◆ DOCUMENT PASSAGE ◆
--- START ---
Researchers have known for decades that infants in Northern Canada are disproportionately affected by contaminated breast milk, and now a historian is hoping to learn how that shaped mothers' decisions around breastfeeding.
Liza Piper, an environmental historian from the University of Alberta, will be travelling to Inuvik, Aklavik and Tsiigehtchic, N.W.T., later this month.
She says she'll be speaking with mothers, caregivers and nurses — "anyone who was involved in the decisions about what to feed babies, beginning in the 1970s up to the present" — about how research into polychlorinated biphenyl (PCB) contamination affected decisions to breastfeed.
"With feeding babies there's a lot of different factors, social, cultural, economic, environmental, that are influencing choices about feeding infants," said Piper.
"What I'm interested to know is what factors did influence these choices... and whether or not the concern about food hazards was part of that."
PCBs are a type of environmental pollutant that enters the food chain through animals and fish and is transferred to humans who consume the contaminated meat. The toxins can pass to infants through a mother's breast milk, delaying brain development and increasing the child's risk of cancer, among other things.
Accidental discovery in Northern Quebec
The negative impact of PCBs on human health was known as far back as the 1930s. It wasn't until the 1980s, however, that researchers began to notice that mothers in Northern Canada had unusually elevated levels of the toxin in their breast milk.
"The discovery that women in the North had these elevated levels of PCBs was actually really unintended," explained Piper.
"It was women in Northern Quebec and they were supposed to be a control group for a study that was focused on women in Southern Quebec… In the course of the research they discovered that it was the women in the North who actually had these elevated levels of PCBs."
Since then, there have been public health advisories and educational campaigns about contaminated foods, along with several "studies of environmental contaminants in the N.W.T.," said Piper, including the toxic impacts of local military and industrial activity.
Although she added that, "to my knowledge, the breast milk of women in the N.W.T. has not been specifically tested."
And while there has been a general decline in PCB exposure across the country since the 1980s, the issue is very much still alive, particularly due to the effects of climate change, Piper said.
"I know there's a lot of community driven efforts to learn more about contaminants, some of which shows that there's no need to be concerned or less need to be concerned, some of which has shown that there are in fact problems.
"From what I understand, climate change is actually mobilizing more contaminants in the local environment in particular parts of the North. This has been a concern along the Mackenzie River."
--- END ---
◆ YOUR TASK ◆
In the article about PCBs in Northern Canadian breast milk, Piper names several kinds of factors that influence choices about feeding infants. List all of them.

◆ SUPPLIED INFORMATION ◆
--- START ---
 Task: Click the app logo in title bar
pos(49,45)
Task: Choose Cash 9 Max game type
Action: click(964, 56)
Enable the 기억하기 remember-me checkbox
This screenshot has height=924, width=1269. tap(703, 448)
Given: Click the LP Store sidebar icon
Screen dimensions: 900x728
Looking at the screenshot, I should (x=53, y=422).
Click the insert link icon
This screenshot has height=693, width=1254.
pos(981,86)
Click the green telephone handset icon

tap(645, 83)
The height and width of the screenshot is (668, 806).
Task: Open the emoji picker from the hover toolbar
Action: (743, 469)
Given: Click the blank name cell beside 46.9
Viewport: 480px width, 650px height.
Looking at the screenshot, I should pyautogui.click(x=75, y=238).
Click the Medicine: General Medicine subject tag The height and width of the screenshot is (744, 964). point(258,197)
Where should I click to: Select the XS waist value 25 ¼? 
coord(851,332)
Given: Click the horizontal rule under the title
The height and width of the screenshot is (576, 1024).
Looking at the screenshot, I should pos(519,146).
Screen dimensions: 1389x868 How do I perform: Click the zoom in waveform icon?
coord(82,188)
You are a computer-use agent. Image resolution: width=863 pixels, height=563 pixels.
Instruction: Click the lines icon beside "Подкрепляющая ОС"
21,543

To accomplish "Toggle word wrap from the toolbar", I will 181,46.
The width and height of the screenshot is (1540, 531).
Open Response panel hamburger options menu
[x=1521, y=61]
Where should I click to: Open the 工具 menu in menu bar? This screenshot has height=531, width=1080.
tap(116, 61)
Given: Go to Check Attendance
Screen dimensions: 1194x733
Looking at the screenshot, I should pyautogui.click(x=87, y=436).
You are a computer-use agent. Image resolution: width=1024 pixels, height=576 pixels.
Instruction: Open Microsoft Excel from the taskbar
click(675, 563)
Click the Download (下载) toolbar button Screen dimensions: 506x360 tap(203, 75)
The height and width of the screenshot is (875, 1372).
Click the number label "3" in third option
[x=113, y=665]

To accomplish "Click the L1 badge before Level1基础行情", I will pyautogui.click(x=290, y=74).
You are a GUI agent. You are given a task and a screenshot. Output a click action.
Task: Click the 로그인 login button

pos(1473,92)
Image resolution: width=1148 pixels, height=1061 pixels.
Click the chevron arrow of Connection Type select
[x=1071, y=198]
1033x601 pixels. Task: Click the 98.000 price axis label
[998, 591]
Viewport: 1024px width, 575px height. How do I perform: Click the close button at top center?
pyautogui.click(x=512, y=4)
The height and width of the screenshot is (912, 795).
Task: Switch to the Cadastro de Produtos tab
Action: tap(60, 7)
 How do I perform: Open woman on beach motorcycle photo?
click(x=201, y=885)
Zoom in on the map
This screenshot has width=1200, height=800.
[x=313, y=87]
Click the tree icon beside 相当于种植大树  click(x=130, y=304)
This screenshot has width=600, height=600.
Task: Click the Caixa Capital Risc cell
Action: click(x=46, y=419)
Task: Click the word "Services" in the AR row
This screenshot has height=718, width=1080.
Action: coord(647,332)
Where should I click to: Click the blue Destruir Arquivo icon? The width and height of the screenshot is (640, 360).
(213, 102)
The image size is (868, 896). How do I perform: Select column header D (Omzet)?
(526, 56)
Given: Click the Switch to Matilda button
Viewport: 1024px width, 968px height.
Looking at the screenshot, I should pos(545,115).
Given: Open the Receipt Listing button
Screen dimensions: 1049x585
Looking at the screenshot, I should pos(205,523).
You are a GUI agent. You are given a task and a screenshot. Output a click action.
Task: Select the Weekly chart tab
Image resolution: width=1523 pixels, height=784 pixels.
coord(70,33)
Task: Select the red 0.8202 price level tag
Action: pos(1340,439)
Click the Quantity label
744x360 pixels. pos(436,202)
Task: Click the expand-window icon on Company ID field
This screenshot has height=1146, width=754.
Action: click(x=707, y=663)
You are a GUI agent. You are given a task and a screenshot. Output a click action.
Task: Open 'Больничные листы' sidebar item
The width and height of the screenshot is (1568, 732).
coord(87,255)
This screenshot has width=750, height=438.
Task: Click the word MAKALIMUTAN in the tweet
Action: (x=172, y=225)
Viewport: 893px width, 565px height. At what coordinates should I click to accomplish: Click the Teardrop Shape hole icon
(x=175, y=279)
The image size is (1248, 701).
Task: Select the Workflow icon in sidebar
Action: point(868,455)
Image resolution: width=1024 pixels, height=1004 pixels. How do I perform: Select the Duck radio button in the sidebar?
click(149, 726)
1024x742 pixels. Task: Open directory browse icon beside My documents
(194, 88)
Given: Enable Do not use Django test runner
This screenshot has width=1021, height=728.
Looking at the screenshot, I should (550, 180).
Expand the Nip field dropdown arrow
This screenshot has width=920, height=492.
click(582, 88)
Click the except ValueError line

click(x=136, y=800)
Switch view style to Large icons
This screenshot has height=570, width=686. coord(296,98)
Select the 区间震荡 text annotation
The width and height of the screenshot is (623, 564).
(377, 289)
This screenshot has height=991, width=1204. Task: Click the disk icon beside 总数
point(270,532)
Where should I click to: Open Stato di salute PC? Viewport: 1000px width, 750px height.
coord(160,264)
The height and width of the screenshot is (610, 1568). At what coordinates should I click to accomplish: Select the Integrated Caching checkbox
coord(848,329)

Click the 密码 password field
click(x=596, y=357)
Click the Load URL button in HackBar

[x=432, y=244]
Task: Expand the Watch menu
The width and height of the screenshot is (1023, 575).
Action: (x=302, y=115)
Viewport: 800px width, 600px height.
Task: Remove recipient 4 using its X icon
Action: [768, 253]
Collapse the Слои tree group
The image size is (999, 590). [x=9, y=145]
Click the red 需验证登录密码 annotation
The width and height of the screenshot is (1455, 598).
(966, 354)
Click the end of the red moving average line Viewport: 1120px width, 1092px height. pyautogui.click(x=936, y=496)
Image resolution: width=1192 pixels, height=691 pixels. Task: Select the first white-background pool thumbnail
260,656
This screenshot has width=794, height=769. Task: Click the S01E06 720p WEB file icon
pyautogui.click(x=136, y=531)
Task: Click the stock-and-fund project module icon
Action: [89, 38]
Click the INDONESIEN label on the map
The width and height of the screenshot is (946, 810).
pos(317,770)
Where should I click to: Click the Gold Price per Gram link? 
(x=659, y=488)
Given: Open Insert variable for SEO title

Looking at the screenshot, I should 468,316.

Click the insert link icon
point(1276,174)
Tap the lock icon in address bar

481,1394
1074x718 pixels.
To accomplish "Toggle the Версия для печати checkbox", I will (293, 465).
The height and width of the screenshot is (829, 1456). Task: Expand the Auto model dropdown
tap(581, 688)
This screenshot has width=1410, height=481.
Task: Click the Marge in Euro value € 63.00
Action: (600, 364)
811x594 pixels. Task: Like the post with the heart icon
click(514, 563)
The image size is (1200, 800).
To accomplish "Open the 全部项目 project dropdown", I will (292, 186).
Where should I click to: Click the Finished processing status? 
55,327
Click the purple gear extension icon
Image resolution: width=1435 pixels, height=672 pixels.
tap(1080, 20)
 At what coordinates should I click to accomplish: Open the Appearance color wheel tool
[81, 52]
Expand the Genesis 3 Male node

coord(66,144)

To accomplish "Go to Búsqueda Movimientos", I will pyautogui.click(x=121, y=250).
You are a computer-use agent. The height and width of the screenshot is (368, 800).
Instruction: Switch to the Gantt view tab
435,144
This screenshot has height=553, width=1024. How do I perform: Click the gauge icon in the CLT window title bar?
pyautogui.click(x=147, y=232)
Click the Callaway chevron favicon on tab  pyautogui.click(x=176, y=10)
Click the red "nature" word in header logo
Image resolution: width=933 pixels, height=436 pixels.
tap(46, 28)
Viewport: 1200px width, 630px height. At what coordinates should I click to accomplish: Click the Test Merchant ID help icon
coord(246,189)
--- END ---
◆ RESPONSE ◆
Social, cultural, economic, environmental